Floor Press Exercise Benefits
When talking about the floor press we need to make sure we are all on the same page. Floor press is not a press-up; it is a pressing movement using a barbell or dumbbell pressed from the floor with back resting on the floor. This means using a heavy weight without a spotter doing a floor press with a barbell is impossible.
But doing the floor press using a pair of dumbells has a few advantages, it is not just the poor cousin of the bench-press. The floor press allows you to push a weight above your chest without full flexion of the shoulder girdle. This could be a blessing for all the people with rotator cuff injuries.
There are also plenty of people who suffer from lower back pain when doing a normal bench-press on a normal bench. For the person who naturally raises their feet to the bench level when pressing, the floor press will make them feel much more stable when pressing.

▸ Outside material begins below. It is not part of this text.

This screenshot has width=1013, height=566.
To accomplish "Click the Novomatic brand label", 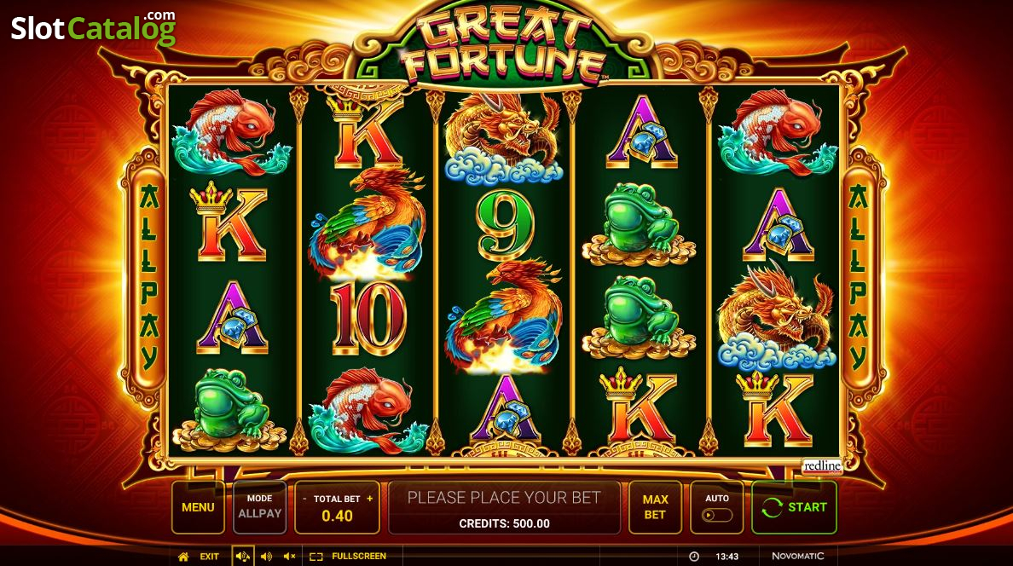I will tap(798, 557).
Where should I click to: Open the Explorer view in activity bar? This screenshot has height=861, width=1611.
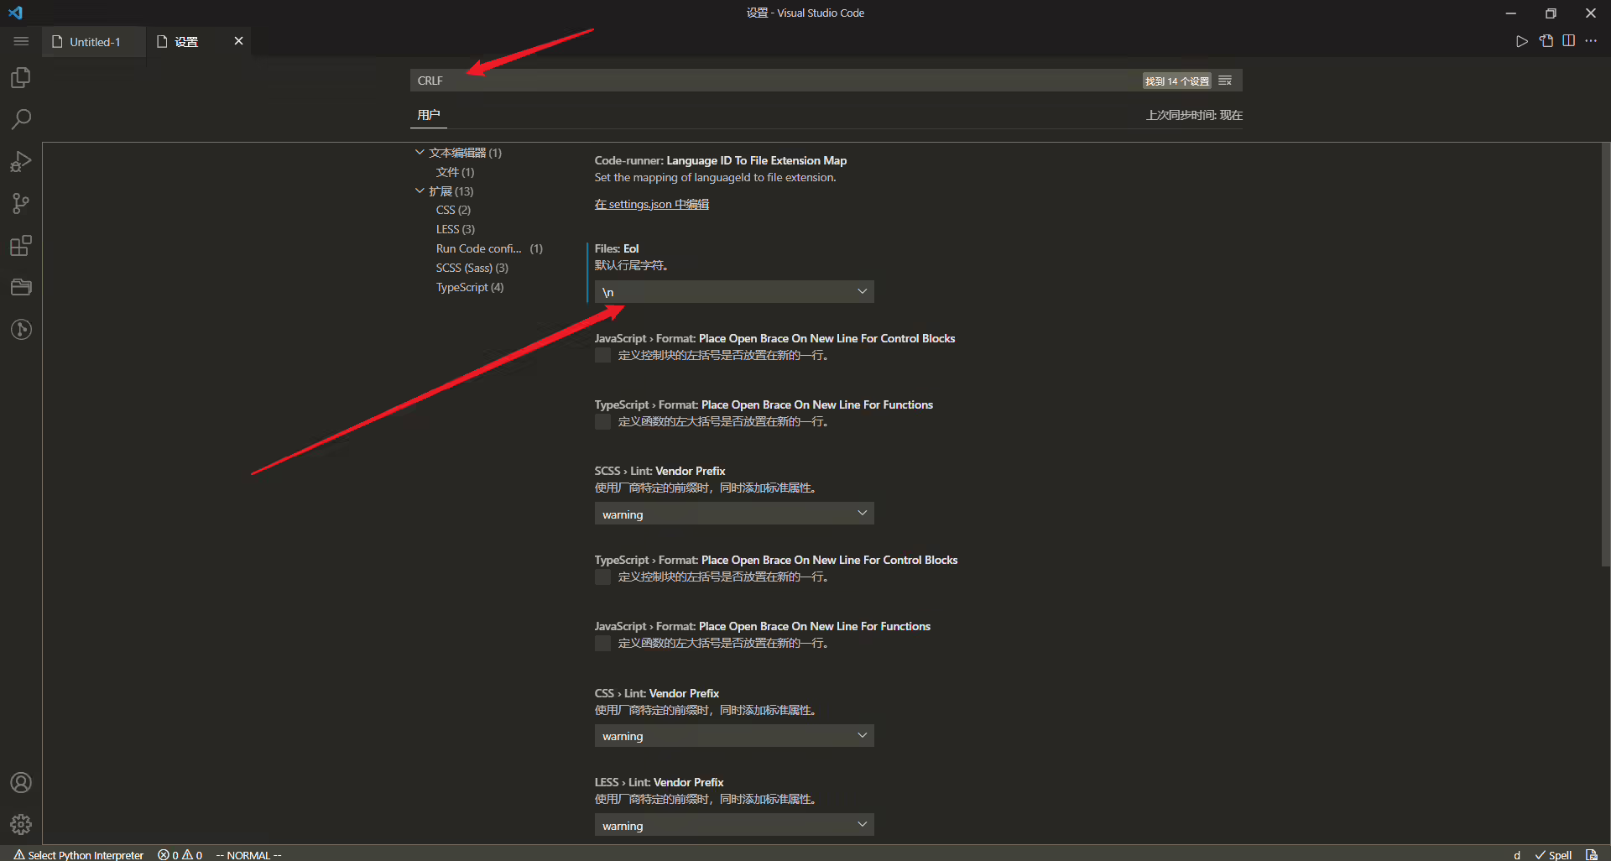coord(21,78)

Another reason to consider doing a floor press would be if you get pain in your elbows when doing a movement like skull-crushers or triceps extensions. The floor press would work all three heads of the triceps without the pain getting into the insertion of the lateral tricep.
Finally, the floor press is able to offer many movements like the single arm dumbbell press that works directly on strengthening your core. This movement can be improved upon by progressing to a one-arm floor press with both legs raised at the same time.
Floor press is able to create a negative leg drive because you are resting on the floor, creating a clean upper-body push. This means that when doing the movement all the stress of the weight is directly focused on the chest, the triceps and shoulders.
When doing the floor press it can be done using your max effort lift or in a dynamic movement. If you are using the floor press training reps as a dynamic movement then try and stick between 40% 1RM and 70% of your 1RM with the main focus/emphasis on maximum bar-speed.